Beasts3Das größte „Problem“ von Beasts of the Southern Wild ist wohl, dass er mit seiner furiosen Eröffnung, die in einem perfektes Zusammenspiel von Bildern und Musik ein buchstäbliches Feuerwerk an nicht zu bändigender Energie auf der Leinwand entfacht und so die Welt von Bathtub vorstellt, viel von seinem Pulver verschießt. Es ist ein grandioser Einstieg, der zu den besten Filmszenen des Jahres 2012 gehört und ein gutes Argument dafür vorlegt, dass die von Zeitlin mitkomponierte zauberhafte Musik bei den kommenden Oscars auf jeden Fall Berücksichtigung finden sollte. Doch zu diesem Zeitpunkt hat der Film die eigene Messlatte fast unerreichbar hoch gelegt.

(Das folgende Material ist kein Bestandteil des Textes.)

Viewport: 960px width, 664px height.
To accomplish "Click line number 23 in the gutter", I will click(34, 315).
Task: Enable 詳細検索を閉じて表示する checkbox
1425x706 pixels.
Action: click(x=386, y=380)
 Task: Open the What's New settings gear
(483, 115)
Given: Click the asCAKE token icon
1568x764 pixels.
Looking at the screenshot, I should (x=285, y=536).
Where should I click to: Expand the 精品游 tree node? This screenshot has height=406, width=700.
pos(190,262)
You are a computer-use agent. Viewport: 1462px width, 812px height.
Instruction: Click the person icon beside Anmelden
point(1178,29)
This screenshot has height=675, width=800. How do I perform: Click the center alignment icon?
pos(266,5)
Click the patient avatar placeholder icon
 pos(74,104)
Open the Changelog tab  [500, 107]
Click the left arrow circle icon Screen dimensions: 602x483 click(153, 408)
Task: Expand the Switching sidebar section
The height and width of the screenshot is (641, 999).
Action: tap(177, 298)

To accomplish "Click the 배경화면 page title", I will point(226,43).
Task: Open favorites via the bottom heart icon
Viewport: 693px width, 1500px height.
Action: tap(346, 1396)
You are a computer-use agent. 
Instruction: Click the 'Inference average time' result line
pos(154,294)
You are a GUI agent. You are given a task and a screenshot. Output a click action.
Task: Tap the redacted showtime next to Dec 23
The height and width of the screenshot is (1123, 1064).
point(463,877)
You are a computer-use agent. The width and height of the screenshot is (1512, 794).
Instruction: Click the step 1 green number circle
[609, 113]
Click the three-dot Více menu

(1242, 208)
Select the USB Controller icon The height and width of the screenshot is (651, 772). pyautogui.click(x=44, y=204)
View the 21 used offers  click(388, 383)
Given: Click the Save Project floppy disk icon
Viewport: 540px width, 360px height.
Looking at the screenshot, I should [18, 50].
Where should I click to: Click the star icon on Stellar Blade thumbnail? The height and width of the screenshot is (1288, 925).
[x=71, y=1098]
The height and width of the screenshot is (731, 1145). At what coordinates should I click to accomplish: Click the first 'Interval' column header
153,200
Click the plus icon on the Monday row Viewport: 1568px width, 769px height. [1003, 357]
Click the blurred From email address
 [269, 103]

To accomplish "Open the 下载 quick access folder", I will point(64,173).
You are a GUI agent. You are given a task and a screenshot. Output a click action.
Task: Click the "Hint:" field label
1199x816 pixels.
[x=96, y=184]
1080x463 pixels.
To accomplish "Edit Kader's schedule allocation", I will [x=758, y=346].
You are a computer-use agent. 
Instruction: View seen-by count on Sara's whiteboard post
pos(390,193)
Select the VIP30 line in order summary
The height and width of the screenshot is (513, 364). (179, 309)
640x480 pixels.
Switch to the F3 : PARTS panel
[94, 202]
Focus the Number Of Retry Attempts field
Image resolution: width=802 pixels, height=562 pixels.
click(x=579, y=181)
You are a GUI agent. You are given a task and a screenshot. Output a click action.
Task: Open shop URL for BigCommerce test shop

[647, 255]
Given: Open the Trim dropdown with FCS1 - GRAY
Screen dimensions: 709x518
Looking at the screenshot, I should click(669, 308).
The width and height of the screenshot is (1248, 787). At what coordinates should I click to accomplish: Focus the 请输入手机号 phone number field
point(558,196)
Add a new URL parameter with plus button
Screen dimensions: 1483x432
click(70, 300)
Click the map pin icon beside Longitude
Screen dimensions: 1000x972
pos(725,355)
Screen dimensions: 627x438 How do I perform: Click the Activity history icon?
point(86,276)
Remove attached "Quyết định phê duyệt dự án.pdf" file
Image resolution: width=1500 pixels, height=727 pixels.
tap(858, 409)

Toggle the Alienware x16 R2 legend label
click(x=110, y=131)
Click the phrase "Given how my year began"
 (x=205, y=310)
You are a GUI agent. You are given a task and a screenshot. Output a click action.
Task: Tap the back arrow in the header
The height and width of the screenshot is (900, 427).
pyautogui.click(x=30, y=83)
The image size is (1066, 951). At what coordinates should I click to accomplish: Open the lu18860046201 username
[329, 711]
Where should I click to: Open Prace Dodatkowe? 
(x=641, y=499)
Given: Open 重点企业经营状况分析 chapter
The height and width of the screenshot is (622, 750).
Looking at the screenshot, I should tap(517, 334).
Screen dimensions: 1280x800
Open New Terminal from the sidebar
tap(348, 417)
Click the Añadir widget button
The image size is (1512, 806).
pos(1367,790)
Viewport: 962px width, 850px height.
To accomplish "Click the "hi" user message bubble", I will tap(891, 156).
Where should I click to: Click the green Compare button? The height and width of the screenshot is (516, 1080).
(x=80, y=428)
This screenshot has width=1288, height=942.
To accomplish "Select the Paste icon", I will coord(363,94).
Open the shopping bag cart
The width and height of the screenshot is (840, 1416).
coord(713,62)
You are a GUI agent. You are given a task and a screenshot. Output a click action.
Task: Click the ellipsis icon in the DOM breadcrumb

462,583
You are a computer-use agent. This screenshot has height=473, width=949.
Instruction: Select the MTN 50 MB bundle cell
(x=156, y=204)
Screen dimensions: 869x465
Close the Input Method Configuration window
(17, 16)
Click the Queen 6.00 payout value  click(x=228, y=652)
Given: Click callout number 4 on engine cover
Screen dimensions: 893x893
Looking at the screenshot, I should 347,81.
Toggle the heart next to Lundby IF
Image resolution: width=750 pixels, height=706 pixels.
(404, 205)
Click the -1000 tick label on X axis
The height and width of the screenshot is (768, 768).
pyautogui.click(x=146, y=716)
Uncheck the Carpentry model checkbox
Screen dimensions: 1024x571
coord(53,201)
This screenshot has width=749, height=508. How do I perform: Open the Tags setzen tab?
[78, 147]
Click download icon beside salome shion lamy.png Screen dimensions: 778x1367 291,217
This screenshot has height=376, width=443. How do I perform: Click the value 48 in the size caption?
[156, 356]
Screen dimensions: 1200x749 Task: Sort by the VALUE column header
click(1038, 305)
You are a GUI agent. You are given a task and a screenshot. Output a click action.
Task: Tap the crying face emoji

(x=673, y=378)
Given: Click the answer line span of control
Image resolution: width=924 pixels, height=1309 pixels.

Was folgt ist natürlich auch gut, doch das Versprechen, dass hier ein modernes Meisterwerk erschaffen wurde, welches die ersten Minuten nahelegen, wird nicht gänzlich eingehalten. Daran sind unter anderem die über das Ziel hinausschießenden Ambitionen des Filmemachers schuld. Die Hurricane Katrina-Katastrophe wird in dem Film sehr delikat und subtil verarbeitet, doch das reicht ihm nicht aus. Er will ein größeres Statement machen – über den Umweltschutz, die Erderwärmung und die generelle Verantwortung der Menschheit, der wir uns stellen müssen, wie es Hushpuppy bei den aus dem ewigen Eis erwachten titelgebenden Urzeit-Monstern tut. Zugleich ist es auch eine Liebeserklärung an den Süden der USA, denn dieser Film atmet den Bayou-Spirit mit jeder Pore. Es ist ein bewundernswertes Unterfangen, das tatsächlich mehr gelingt, als man es glauben würde. Dennoch schweift der Film trotz der kurzen Laufzeit leider gegen Ende etwas von seiner relativ geraden Linie ab, in einer Sequenz, in der Hushpuppy mit anderen Kinder von Bathtub in einem auf dem Wasser treibenden Bordell landen.

Dennoch verdienen Beasts und sein Regisseur Benh Zeitlin höchste Anerkennung, weil er sich gewagt hat, etwas Neues zu tun und die Regeln aufzubrechen. Dass bei einem so ehrgeizigen Projekt nicht alles gelingt, war wohl zu erwarten, doch alleine schon der Mut, alle diese Themen mit einer solch ungewöhnlichen Erzählform so selbstsicher in Angriff zu nehmen, verdient viel Lob und lässt einen sehr gespannt bleiben auf die künftigen Arbeiten des Nachwuchsregisseurs.

Fazit

Obwohl sich der Film bei seinen Ambitionen zuweilen selbst übernimmt und gegen Ende leider etwas abschweift, ist Beasts of the Southern Wild ein magisches Filmfeuerwerk und ein bemerkenswertes Debüt für den Regisseur und seine kleine Darstellerin.